Fünfzig Tage noch. Auch George W. Bush zählt offenbar mit. Denn genau fünfzig Tage vor seinem Eintritt ins postpräsidiale Pensionärsleben hat der noch amtierende Präsident eine Fernsehoffensive gestartet, um schon mal den Historikern den Weg durch seine Präsidentschaft und ihre Folgen zu weisen. Exit interviews, Abschiedsvorstellungen, wie sie jede Primadonna gibt, stehen für die nächsten Wochen an.
Charles Gibson, nicht unpompöser Anchorman bei „ABC World News“, durfte als erster Interviewer im Weißen Haus antanzen und sogar in Marine One, dem für den Präsidenten dauerreservierten Hubschrauber, mit in die frische Luft von Camp David fliegen, wo er vor heimelig loderndem Kaminfeuer einem alles in allem gut gelaunten Präsidenten einige mäßig kecke Fragen stellte.
Bush bleibt Bush.
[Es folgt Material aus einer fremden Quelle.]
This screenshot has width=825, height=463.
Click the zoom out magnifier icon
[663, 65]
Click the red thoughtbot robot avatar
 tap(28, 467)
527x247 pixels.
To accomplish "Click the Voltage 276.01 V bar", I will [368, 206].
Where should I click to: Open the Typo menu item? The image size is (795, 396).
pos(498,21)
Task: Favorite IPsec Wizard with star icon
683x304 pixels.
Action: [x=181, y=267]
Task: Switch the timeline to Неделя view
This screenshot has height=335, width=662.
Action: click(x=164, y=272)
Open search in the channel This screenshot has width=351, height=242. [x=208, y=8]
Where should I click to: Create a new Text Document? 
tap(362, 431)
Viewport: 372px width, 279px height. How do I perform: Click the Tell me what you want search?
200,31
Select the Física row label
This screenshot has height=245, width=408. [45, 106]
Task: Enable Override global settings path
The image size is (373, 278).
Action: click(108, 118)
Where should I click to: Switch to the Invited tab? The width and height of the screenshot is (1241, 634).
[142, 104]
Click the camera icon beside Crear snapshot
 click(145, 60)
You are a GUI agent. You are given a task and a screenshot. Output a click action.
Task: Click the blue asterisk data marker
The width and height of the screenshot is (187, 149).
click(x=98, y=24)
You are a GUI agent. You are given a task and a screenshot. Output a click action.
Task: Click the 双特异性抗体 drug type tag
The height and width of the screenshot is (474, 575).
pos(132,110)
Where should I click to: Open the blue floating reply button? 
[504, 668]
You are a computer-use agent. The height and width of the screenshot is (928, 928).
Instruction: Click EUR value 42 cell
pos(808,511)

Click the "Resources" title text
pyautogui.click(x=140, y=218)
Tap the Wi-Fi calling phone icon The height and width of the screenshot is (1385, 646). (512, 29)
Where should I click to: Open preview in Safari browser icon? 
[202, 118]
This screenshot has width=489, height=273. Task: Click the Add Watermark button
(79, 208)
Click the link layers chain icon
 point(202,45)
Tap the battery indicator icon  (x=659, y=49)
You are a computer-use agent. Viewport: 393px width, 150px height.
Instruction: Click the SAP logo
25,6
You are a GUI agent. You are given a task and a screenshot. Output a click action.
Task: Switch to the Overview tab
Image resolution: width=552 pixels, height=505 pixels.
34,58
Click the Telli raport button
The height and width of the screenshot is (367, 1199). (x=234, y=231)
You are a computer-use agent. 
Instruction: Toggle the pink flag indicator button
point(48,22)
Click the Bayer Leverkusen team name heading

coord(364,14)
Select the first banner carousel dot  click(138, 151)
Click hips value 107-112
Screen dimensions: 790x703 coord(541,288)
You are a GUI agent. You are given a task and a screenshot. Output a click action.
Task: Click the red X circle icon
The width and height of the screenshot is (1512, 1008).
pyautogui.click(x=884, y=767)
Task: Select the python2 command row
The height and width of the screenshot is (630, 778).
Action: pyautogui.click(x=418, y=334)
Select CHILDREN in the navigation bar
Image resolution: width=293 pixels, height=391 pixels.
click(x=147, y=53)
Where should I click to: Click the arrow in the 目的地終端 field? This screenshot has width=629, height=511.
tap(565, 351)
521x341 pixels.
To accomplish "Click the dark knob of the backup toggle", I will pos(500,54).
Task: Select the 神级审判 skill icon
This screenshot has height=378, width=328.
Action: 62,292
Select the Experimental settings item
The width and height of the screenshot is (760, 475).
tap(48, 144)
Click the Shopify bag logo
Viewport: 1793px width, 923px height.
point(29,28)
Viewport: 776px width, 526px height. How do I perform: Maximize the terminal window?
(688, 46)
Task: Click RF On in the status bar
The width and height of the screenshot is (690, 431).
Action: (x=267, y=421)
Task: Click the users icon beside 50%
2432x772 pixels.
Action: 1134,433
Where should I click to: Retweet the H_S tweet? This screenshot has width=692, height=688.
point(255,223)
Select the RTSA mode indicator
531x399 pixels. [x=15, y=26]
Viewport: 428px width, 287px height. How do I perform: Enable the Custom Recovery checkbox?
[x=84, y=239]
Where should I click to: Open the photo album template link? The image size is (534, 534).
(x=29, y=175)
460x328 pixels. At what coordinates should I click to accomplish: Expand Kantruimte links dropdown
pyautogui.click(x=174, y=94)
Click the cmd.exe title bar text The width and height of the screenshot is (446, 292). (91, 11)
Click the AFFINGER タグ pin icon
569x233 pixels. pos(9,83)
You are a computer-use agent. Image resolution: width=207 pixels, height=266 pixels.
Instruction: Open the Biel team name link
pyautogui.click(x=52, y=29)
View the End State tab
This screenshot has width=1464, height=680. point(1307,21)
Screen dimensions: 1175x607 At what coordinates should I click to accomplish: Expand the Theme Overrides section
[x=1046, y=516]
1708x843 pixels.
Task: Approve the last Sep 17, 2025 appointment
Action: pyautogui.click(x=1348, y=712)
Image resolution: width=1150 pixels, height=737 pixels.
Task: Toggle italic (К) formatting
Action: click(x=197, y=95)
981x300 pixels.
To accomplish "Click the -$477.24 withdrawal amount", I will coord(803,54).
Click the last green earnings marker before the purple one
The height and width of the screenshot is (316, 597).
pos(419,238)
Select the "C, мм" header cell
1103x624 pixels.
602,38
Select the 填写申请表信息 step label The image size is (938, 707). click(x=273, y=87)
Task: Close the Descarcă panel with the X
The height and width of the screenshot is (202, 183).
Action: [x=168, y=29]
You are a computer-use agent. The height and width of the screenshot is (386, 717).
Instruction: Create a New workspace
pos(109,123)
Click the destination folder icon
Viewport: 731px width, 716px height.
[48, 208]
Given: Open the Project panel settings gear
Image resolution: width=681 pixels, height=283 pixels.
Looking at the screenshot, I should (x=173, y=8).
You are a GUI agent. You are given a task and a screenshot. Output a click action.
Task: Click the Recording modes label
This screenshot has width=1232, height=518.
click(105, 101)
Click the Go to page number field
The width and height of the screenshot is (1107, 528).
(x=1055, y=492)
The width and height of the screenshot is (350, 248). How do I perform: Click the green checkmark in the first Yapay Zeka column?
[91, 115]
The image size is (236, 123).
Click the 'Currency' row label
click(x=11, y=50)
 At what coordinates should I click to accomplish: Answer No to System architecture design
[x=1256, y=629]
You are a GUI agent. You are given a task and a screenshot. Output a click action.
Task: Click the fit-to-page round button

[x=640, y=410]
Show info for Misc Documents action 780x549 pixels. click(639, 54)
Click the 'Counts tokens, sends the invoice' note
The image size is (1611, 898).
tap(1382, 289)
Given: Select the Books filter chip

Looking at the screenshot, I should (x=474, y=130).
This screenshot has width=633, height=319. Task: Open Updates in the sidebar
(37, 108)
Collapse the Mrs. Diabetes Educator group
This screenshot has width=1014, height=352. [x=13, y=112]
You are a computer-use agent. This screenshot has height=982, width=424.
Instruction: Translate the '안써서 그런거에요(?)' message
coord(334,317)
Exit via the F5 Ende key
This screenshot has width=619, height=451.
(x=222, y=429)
Offenbar auch nach der Wahlniederlage seiner Partei. Ob er die etwa mit verursacht haben könnte? Da will er sich doch nur in sein schulterbebendes Schüttellachen flüchten, heh, heh, heh, und sagen: Ich hoffe doch nicht! Also wer hat Schuld laut Bush? Erstens seine Landsleute, die nur selten ein und derselben Partei drei Amtszeiten hintereinander im Weißen Haus gönnen. (Für seinen Vater machten sie eine Ausnahme, aber das sagt der Sohn jetzt nicht.) Zweitens die vermaledeite Wirtschaftskrise. Und drittens Obama mit seinem disziplinierten, wirklich guten Wahlkampf. Es gab starken Gegenwind, sagt der Präsident, durchaus anerkennend.
Die Finanzkatastrophe? Na, da soll zunächst die Wall Street ihr Mea culpa abliefern, denn mit ihren Unsitten begann sie nicht erst nach Ablegung seines Amtseids.
Gibson gibt sich noch nicht geschlagen. Worauf, fragt er, waren Sie unvorbereitet? Auf Krieg, antwortet der Präsident. Krieg aber, und jetzt wird’s einigermaßen surreal, hat ihm die Freude am Regieren nicht verdorben. Joyful, freudvoll nennt er mehrmals seine Erfahrung als Chef der Nation. Nicht nur Geschichtsschreiber, sondern auch Psychologen sind gefordert.
Dennoch war heute kein guter Starttag für des Präsidenten bitter notwendige Imagepolitur. Offiziell wurde die Rezession ausgerufen, die Wall Street hatte einen neuen Ohnmachtsanfall, und obendrein machte dem jetzigen Präsidenten auch noch der nächste das Scheinwerferlicht streitig. Obama stellte die Mannschaft vor, die alle sein Sicherheitsteam nennen.
Beeindruckend schon, wie Hillary Clinton im sehr seriösen schwarzen Outfit ihr Außenenministerinnenlächeln ausprobierte. Larry King hatte seine himmelblauen Hosenträger angelegt, um vom Watergate-Enthüller Bob Woodward und dem von Republikanern wie Demokraten geschätzten David Gergen zu erfahren, ob das eine gute Entscheidung war. Ja, eine mutige Entscheidung, so Woodward, der sie sich nur mit Obamas großem Selbstvertrauen erklären mochte. Auf Kings besorgten Einwand, ob denn das auch wirklich den versprochenen „change“, den Wandel, garantiere, wartete Gergen mit der wahrlich unanfechtbaren Antwort auf: Obama selbst stellt den Wandel dar.
Fast war da zu hören, wie die ganze Nation aufatmete. Und noch eine gute Nachricht erreichte sie aus der Sachkundigenversammlung bei Larry King: Die Rezession ist nun zwar amtlich, aber zu einer Depression wird es nicht kommen. Noch mal Glück gehabt. Vielleicht.